Google Cloud Professional Data Engineer — Question 159
Your infrastructure team has set up an interconnect link between Google Cloud and the on-premises network. You are designing a high-throughput streaming pipeline to ingest data in streaming from an Apache Kafka cluster hosted on- premises. You want to store the data in BigQuery, with as minimal latency as possible. What should you do?
Answer options
- A. Setup a Kafka Connect bridge between Kafka and Pub/Sub. Use a Google-provided Dataflow template to read the data from Pub/Sub, and write the data to BigQuery.
- B. Use a proxy host in the VPC in Google Cloud connecting to Kafka. Write a Dataflow pipeline, read data from the proxy host, and write the data to BigQuery.
- C. Use Dataflow, write a pipeline that reads the data from Kafka, and writes the data to BigQuery.
- D. Setup a Kafka Connect bridge between Kafka and Pub/Sub.
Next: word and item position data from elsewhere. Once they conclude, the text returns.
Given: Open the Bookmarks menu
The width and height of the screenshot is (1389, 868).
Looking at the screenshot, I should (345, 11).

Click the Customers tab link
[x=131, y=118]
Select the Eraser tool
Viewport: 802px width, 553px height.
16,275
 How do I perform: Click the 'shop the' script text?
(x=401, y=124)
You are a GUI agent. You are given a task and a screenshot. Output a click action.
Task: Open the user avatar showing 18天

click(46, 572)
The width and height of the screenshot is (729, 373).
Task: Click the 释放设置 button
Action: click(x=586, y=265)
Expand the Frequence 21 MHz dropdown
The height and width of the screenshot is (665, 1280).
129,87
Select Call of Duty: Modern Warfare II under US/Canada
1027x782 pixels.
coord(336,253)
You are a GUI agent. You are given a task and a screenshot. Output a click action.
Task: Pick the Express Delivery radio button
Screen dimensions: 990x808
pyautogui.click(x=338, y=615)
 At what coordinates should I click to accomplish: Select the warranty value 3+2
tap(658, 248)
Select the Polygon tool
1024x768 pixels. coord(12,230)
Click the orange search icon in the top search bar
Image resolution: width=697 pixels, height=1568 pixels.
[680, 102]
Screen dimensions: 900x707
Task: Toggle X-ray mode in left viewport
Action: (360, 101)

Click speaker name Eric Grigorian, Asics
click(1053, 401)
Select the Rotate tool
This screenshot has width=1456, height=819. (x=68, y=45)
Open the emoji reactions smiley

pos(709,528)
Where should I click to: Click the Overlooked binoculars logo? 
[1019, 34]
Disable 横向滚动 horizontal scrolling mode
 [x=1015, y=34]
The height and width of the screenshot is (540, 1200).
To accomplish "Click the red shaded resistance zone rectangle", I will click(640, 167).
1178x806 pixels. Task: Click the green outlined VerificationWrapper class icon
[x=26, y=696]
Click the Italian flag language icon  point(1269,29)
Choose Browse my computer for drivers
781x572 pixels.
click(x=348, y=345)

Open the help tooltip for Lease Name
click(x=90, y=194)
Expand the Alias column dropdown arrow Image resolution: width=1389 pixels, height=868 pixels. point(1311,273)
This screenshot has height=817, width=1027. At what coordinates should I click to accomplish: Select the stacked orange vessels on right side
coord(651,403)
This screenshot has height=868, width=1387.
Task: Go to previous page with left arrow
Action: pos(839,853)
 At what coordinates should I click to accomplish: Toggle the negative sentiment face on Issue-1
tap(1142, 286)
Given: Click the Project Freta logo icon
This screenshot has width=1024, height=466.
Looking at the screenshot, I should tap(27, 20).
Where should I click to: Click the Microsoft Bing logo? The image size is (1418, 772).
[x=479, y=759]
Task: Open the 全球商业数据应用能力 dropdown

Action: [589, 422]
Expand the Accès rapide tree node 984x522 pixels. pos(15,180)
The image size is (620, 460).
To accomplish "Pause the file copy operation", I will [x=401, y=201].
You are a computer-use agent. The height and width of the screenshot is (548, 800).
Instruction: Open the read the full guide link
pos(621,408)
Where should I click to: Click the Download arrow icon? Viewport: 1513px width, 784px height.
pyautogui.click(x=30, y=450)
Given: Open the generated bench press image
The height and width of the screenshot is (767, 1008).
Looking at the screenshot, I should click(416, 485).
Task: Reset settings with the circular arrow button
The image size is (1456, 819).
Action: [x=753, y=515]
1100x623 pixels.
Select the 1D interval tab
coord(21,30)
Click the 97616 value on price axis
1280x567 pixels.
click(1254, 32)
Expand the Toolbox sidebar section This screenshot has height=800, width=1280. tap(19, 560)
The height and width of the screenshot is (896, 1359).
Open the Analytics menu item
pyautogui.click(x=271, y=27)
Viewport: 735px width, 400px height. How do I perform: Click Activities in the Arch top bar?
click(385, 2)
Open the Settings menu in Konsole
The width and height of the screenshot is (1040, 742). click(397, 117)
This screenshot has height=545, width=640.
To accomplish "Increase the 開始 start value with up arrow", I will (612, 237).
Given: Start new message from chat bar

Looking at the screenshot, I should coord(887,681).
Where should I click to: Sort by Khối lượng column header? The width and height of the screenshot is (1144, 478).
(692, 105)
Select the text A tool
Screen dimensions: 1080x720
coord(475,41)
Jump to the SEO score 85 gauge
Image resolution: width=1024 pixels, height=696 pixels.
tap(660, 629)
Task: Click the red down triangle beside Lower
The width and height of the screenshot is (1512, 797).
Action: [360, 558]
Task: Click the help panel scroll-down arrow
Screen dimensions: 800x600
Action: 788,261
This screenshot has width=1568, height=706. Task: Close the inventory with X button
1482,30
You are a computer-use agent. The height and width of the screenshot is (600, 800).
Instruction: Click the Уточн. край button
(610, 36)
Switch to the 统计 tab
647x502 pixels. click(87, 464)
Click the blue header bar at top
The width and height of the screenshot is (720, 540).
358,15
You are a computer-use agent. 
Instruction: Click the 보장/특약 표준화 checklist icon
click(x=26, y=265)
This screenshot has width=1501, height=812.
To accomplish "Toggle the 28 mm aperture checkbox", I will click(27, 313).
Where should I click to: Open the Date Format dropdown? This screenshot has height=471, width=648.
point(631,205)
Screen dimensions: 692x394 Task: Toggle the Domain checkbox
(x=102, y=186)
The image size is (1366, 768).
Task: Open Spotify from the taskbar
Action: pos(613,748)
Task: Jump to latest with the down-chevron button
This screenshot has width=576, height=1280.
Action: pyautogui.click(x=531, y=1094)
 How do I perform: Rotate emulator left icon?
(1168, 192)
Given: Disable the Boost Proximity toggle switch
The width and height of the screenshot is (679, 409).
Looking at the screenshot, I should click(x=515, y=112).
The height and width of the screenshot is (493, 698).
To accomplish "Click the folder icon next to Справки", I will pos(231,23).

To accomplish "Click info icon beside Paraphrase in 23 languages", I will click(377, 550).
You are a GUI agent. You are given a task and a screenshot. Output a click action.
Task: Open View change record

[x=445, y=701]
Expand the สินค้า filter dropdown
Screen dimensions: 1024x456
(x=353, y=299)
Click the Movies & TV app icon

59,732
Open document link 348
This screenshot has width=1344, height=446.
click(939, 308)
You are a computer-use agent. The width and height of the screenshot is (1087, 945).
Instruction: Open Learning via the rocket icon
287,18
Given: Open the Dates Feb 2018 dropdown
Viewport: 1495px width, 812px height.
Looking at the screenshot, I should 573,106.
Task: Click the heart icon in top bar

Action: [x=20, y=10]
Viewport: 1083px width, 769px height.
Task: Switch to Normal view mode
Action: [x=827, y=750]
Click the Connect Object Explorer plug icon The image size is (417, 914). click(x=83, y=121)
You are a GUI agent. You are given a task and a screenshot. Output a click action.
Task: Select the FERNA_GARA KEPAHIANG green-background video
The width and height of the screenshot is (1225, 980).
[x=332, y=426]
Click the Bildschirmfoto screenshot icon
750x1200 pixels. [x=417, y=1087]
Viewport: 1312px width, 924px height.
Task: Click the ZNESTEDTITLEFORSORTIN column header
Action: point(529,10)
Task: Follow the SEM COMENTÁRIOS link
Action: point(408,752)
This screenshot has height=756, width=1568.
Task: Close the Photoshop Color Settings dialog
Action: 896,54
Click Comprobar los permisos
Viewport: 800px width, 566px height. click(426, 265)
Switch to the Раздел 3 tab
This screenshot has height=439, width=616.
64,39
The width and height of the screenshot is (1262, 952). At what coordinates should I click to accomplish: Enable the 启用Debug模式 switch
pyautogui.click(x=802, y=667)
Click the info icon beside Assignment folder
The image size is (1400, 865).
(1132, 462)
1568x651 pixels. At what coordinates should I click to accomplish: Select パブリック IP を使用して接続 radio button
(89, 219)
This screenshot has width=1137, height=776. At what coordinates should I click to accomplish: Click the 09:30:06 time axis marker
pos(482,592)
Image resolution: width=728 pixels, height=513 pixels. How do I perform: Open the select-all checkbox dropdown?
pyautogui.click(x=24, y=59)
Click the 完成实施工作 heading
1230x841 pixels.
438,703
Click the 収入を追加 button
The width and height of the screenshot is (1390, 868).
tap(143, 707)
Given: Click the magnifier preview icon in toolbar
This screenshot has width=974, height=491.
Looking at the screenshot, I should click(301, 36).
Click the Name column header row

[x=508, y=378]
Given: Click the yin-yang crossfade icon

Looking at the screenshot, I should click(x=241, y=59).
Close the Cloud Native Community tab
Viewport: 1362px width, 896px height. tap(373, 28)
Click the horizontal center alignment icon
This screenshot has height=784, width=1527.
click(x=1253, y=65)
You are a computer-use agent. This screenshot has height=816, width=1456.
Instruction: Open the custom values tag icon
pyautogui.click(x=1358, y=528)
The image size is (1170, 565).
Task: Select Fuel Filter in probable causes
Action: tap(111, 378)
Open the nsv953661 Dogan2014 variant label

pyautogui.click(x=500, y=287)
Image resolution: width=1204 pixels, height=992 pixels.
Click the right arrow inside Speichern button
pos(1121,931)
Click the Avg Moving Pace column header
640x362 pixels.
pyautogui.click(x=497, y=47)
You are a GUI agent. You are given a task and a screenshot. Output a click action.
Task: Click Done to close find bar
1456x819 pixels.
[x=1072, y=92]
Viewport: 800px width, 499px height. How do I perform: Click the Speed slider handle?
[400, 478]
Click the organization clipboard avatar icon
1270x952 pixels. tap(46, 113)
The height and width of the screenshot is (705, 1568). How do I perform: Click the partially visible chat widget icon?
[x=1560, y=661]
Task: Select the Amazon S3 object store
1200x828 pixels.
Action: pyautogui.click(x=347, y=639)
Write a Dataflow pipeline, read the data from Pub/Sub, and write the data to BigQuery.
Correct answer: C
Explanation
The correct choice, C, directly uses Dataflow to read from Kafka and write to BigQuery, providing an efficient and low-latency solution. Option A introduces an unnecessary step of using Pub/Sub, which can add latency, while B complicates the architecture with a proxy host, which is not needed. Option D, while similar to A, also involves Pub/Sub, making it less optimal for minimizing latency.